The last time I met with the president was in 1988 when I was running for the United States Senate against Daniel Patrick Moynihan. President Reagan took time out of his busy day to meet with several Senate candidates. During the course of our discussions, I raised with the President whether he felt the Soviet Union would be interested in a program to reduce conventional arms in Europe. He indicated that the subject was discussed with Mr. Gorbachev at the recent Summit. He further stated that the reduction of conventional arms could be an important new opportunity for discussions with the Russians.

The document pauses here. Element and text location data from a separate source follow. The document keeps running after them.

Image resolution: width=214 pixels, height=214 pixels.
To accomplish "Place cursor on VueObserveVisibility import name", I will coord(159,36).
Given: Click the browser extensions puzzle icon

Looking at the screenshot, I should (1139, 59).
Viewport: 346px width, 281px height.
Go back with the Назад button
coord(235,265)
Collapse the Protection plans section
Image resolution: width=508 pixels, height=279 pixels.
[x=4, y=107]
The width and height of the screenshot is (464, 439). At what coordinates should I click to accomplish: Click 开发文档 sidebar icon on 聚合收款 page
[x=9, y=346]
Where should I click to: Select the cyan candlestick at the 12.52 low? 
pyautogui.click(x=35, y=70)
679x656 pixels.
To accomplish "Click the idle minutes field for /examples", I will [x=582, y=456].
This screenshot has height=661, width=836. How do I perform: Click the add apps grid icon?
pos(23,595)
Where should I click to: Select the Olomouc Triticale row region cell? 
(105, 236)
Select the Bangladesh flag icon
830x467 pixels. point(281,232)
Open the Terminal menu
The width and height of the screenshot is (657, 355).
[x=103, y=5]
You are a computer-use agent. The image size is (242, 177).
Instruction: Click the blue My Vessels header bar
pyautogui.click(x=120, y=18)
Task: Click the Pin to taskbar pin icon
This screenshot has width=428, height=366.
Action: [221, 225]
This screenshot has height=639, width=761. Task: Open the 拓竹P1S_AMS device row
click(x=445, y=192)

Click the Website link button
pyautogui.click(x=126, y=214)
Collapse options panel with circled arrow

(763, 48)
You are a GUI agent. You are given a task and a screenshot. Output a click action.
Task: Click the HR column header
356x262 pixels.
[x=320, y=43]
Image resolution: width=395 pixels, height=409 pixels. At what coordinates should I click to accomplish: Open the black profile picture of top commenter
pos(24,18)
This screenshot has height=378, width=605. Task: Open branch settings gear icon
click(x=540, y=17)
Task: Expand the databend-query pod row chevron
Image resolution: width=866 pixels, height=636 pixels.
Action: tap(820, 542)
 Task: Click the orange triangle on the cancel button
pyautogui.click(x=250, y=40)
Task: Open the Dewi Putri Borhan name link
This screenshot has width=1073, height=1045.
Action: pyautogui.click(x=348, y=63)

Next, he set up the taping of a video commercial for me to use during the campaign. If you would like to see it, go to www.BobMcMillan.net and click on video. While there was not one minute in that campaign that I ever felt that Pat Moynihan, the incumbent, could be defeated, Ronald Reagan still gave of his own time to give me a hand. That video has meant a lot to me over the years and just one of the positive signs about the wonderful nature of Ronald Wilson Reagan. He was a kind and wonderful human being beyond his leadership qualities.